— DIRECTIONS FOR THIS TASK —
Your copy should begin at the line containing "Where should I" and end at the last line of the records below, matching each line exactly and leaving out pictures.

Collected data entries
***

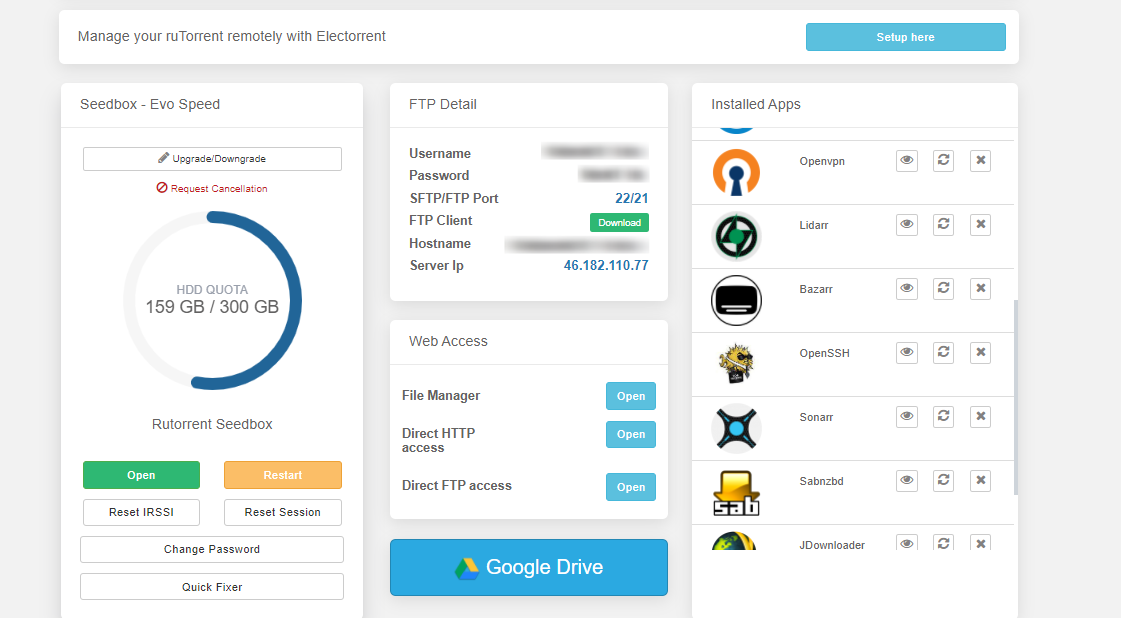This screenshot has width=1121, height=618.
Task: Click the refresh icon for Sonarr
Action: pos(943,416)
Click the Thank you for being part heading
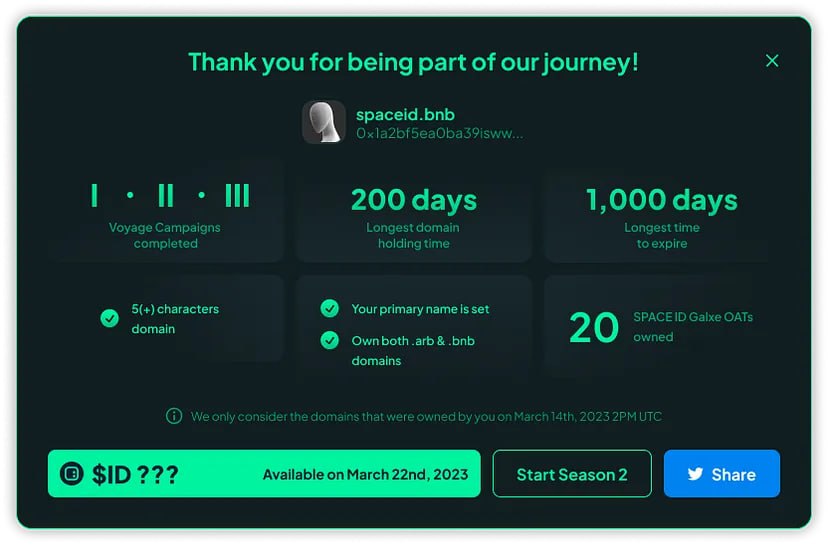 (x=413, y=62)
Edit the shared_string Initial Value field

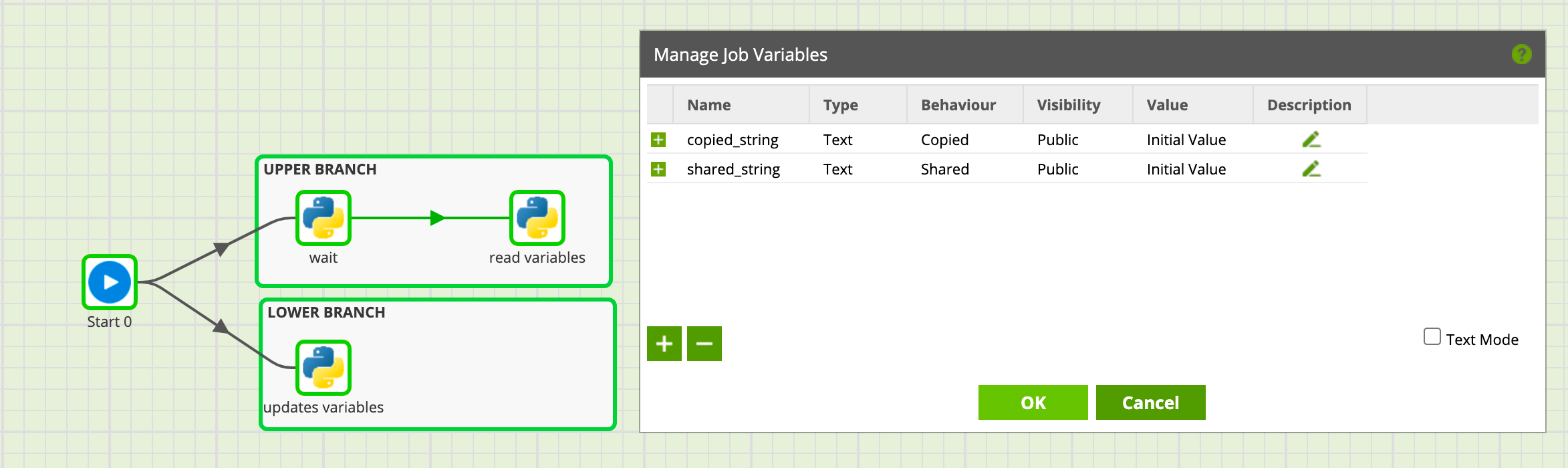[x=1186, y=169]
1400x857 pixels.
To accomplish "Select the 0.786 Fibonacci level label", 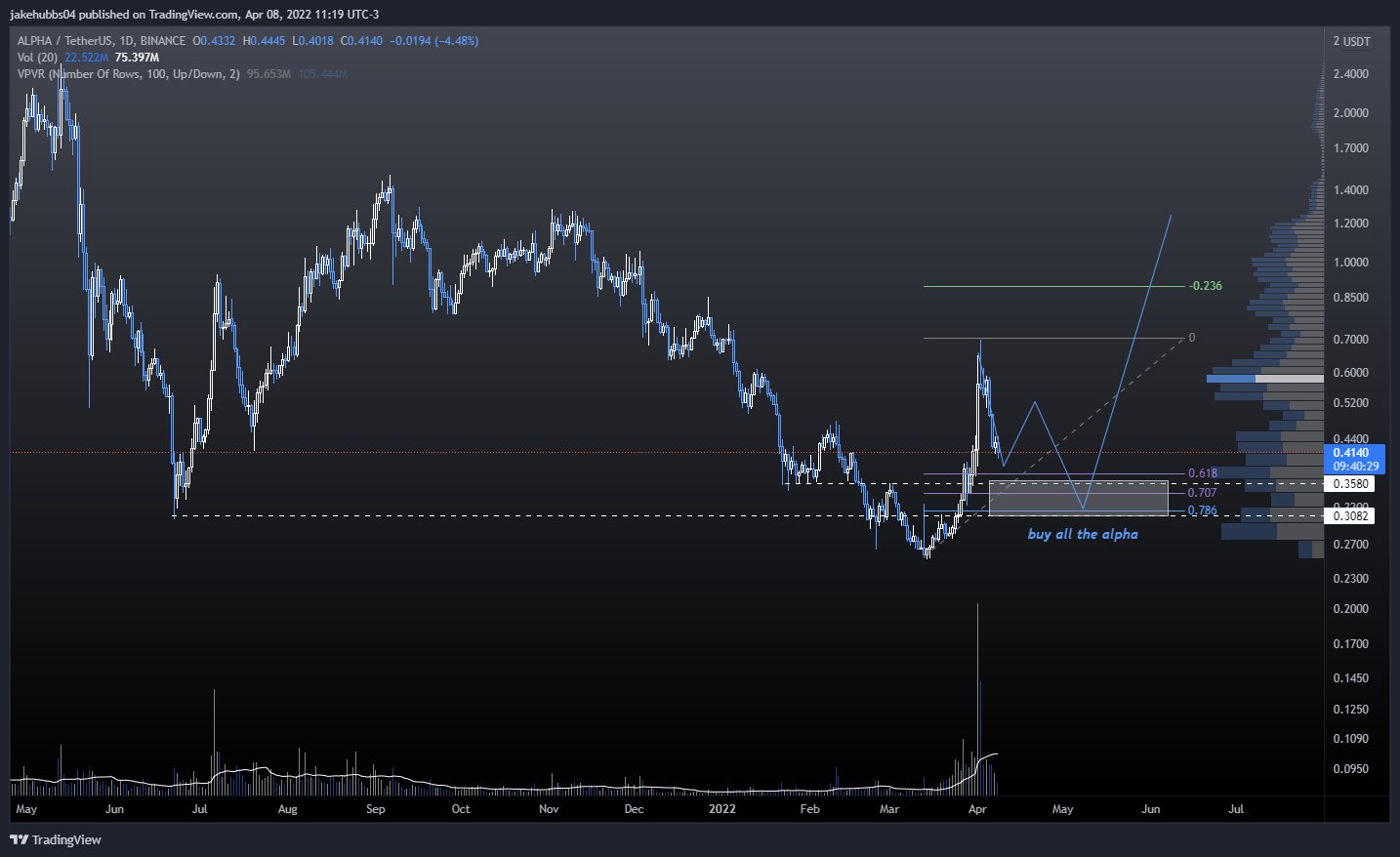I will pyautogui.click(x=1202, y=510).
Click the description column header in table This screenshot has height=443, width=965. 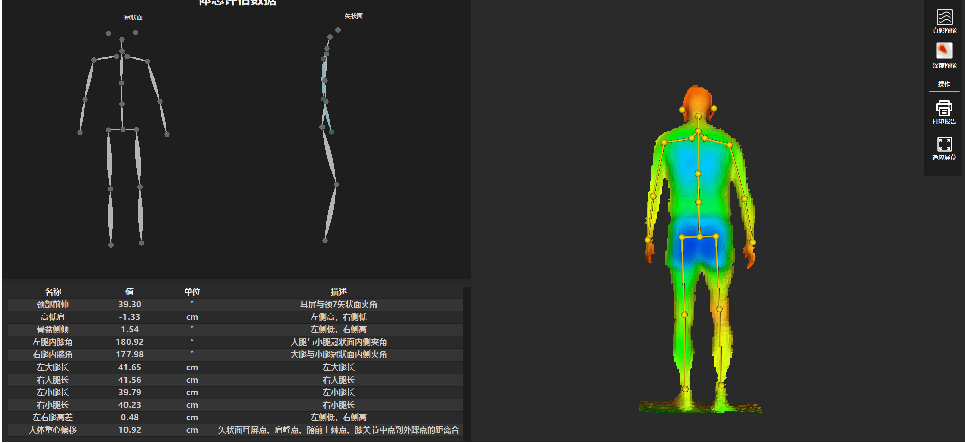(x=338, y=292)
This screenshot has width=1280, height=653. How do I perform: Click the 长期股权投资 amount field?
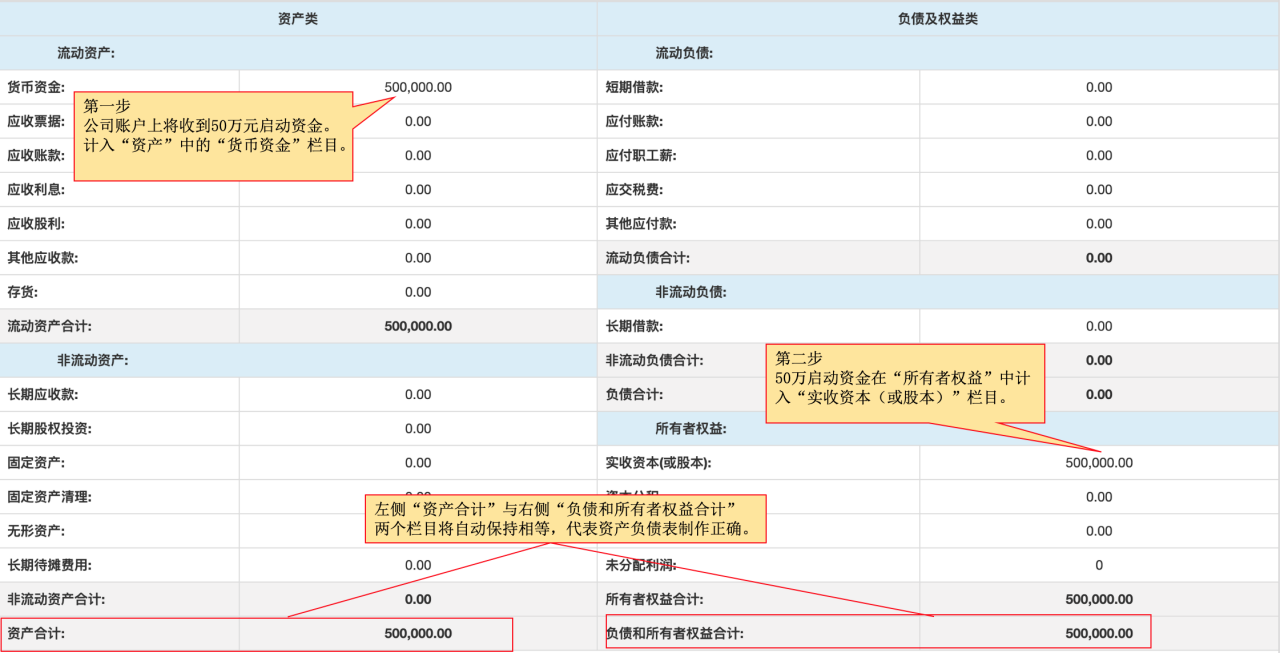point(418,429)
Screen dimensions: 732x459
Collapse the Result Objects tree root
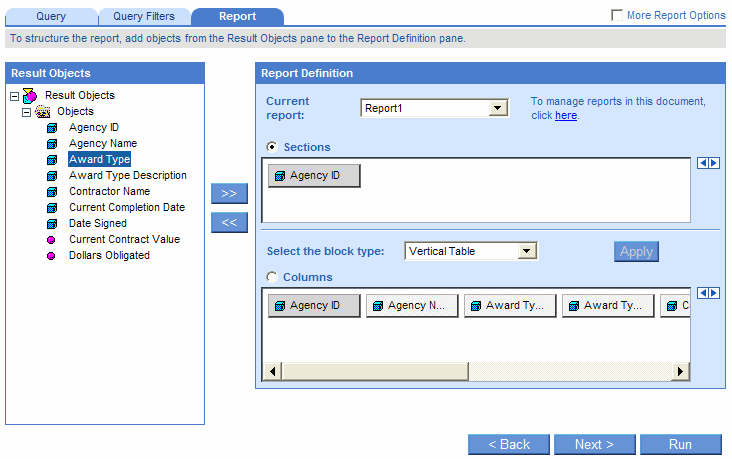coord(14,96)
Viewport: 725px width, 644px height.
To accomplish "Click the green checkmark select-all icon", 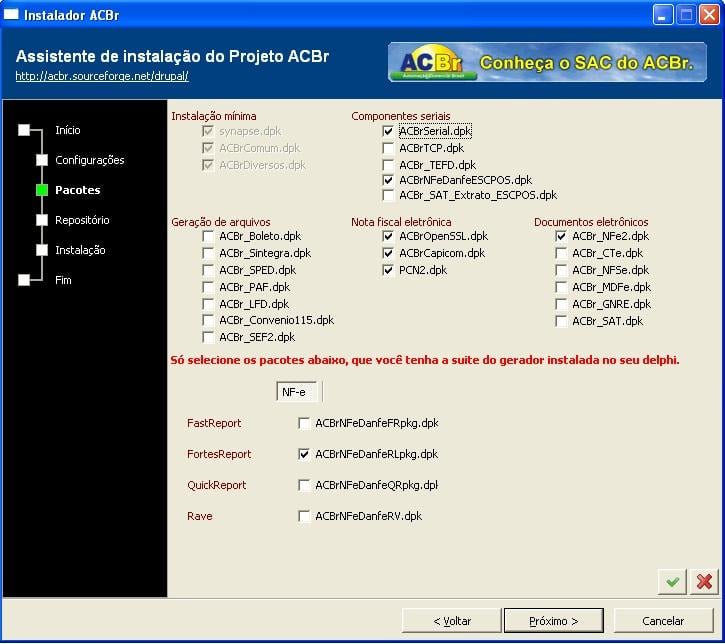I will 672,582.
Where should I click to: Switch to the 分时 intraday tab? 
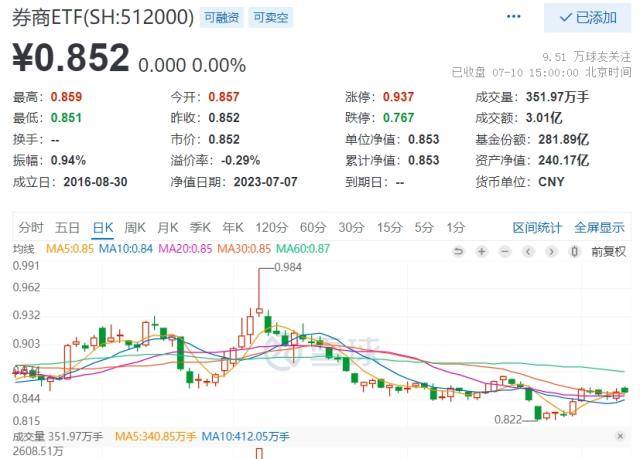click(x=31, y=227)
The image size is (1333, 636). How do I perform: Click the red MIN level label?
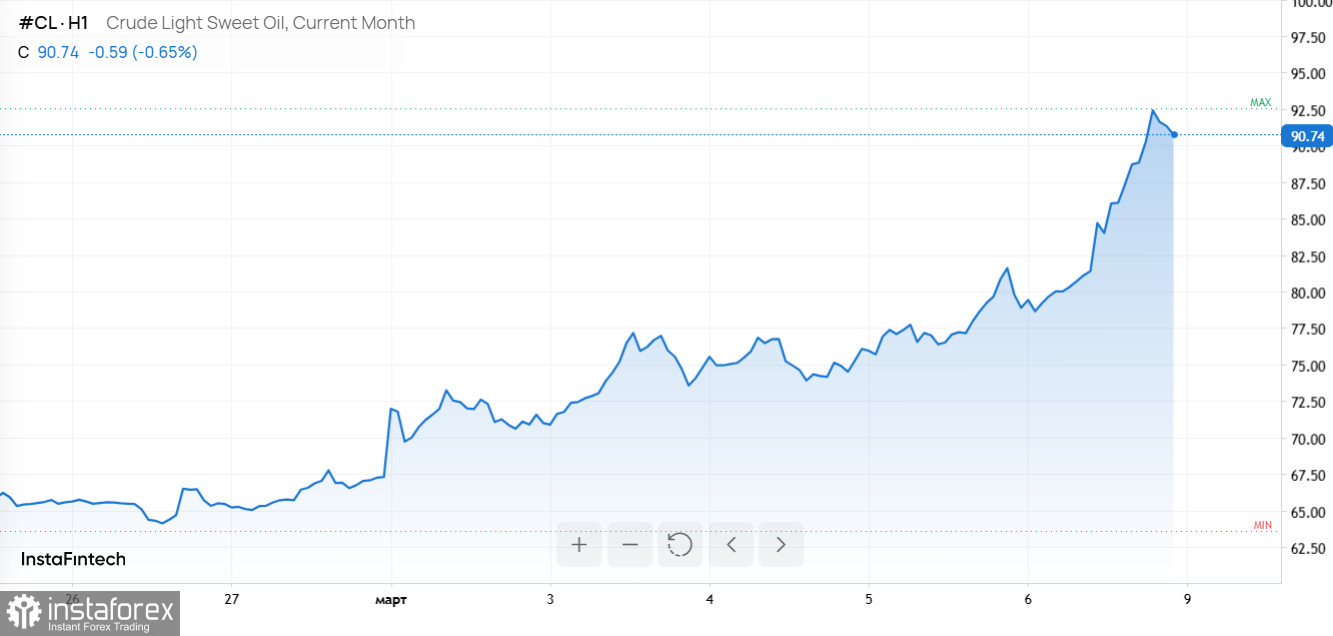pyautogui.click(x=1263, y=526)
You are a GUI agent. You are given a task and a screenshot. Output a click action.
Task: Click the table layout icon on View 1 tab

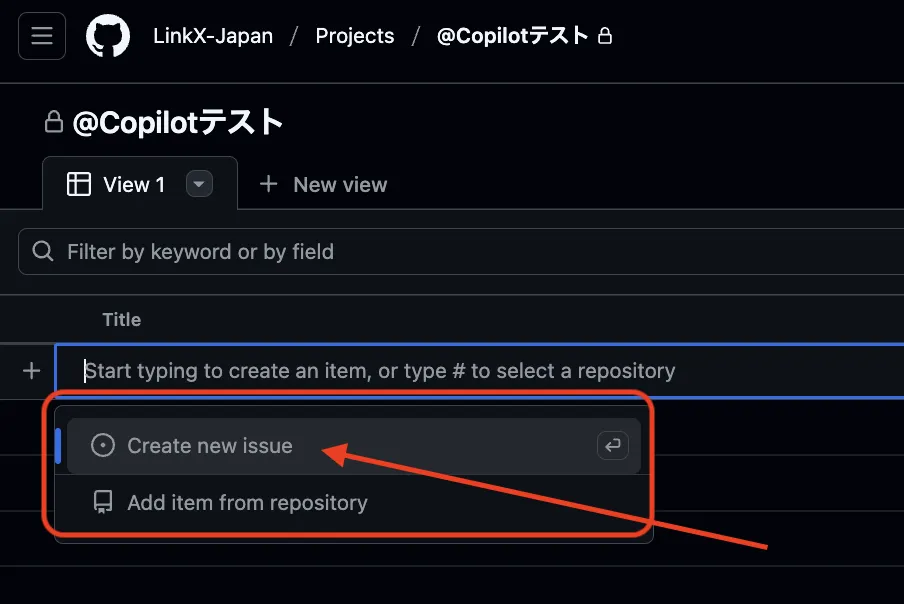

***

— RESPONSE FOR THIS EXERCISE —
Where should I click to: Switch to the 分时 intraday tab? 
click(x=31, y=227)
The image size is (1333, 636). How do I perform: Click the red MIN level label?
pyautogui.click(x=1263, y=526)
You are a GUI agent. You are given a task and a screenshot. Output a click action.
Task: Click the table layout icon on View 1 tab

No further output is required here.